Monolithically integrated wavelength converters using a dual quantum well integration platform

Next generation networks using wavelength division multiplexing will benefit from the increased functionality of advanced Photonic Integrated Circuits (PICS). Of particular importance are functions such as wavelength provisioning, add-drop multiplexing and packet switching that require the use of fast, dynamic wavelength conversion to reduce blocking probabilities and provide wavelength management in high traffic WDM networks.; Recently, there has been much attention on the development of a small footprint device that can perform dynamic wavelength management.

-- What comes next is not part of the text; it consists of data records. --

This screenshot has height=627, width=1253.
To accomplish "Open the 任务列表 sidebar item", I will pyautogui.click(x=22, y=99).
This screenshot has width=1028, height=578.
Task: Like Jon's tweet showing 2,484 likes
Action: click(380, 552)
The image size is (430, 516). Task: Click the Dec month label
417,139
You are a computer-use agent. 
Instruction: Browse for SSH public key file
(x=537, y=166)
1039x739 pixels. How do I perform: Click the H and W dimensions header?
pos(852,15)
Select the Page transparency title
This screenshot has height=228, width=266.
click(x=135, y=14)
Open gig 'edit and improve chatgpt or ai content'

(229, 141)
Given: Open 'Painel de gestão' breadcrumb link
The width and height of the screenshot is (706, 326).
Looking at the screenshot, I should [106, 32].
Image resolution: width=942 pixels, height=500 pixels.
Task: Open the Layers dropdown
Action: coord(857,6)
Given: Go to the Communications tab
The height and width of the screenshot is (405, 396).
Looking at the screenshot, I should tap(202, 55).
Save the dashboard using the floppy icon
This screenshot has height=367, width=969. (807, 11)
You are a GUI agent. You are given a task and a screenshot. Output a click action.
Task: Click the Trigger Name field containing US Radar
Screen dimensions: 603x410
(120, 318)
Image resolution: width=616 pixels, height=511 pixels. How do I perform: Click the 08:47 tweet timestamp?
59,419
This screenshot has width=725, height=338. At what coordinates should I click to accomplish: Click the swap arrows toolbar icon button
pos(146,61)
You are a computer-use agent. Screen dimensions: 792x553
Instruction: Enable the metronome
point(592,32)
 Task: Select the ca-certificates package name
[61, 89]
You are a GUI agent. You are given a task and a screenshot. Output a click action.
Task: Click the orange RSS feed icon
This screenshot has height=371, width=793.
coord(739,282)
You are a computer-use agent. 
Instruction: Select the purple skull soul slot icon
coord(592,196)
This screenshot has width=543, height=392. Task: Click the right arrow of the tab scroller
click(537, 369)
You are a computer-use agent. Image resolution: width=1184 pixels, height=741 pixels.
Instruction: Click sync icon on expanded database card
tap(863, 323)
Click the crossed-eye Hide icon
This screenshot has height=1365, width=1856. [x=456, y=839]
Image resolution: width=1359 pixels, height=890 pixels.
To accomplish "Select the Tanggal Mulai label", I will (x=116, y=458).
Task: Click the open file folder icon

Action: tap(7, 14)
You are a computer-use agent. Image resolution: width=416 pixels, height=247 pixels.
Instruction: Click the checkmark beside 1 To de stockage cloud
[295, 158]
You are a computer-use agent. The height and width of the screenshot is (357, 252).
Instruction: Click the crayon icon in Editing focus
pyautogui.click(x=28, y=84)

One of the most attractive candidates is a monolithically integrated device fabricated with simple, wafer scale processing steps on a common materials platform that incorporates an on-chip widely tunable laser and eliminates the need for optical filtering. Such a device reduces the number of fiber interfaces between discrete components, improves noise performance, and ultimately increases system performance.; Within the umbrella of these monolithically integrated widely tunable wavelength converters, there exists a class of devices where photocurrent from a photodetector is used to change the electric field across the depletion region in a reverse biased modulator. With this approach, switching speeds are not limited by carrier modulation effects such as carrier lifetime, and extremely high modulation bandwidth products are possible.; Prior to this work, results for field modulated devices have not been able to incorporate on chip tunable lasers, have required complicated growth and/or regrowth processing steps, and have not demonstrated input to output optical gain.; The primary advancement in this dissertation is the demonstration of a field based, monolithically integrated wavelength converter with an on-chip tunable laser along with optically pre-amplified receivers. The device is capable of providing facet to facet optical gain (10 dB), operating at high data rates (10 Gb/s) with large extinction ratios (10 dB), and achieving digital system power penalties of less than 1 dB over a wide operating wavelength range (32 nm). Furthermore, as a result of a newly designed dual quantum well integration platform, the device requires only simple fabrication procedures and incorporates only a single bulk InP regrowth.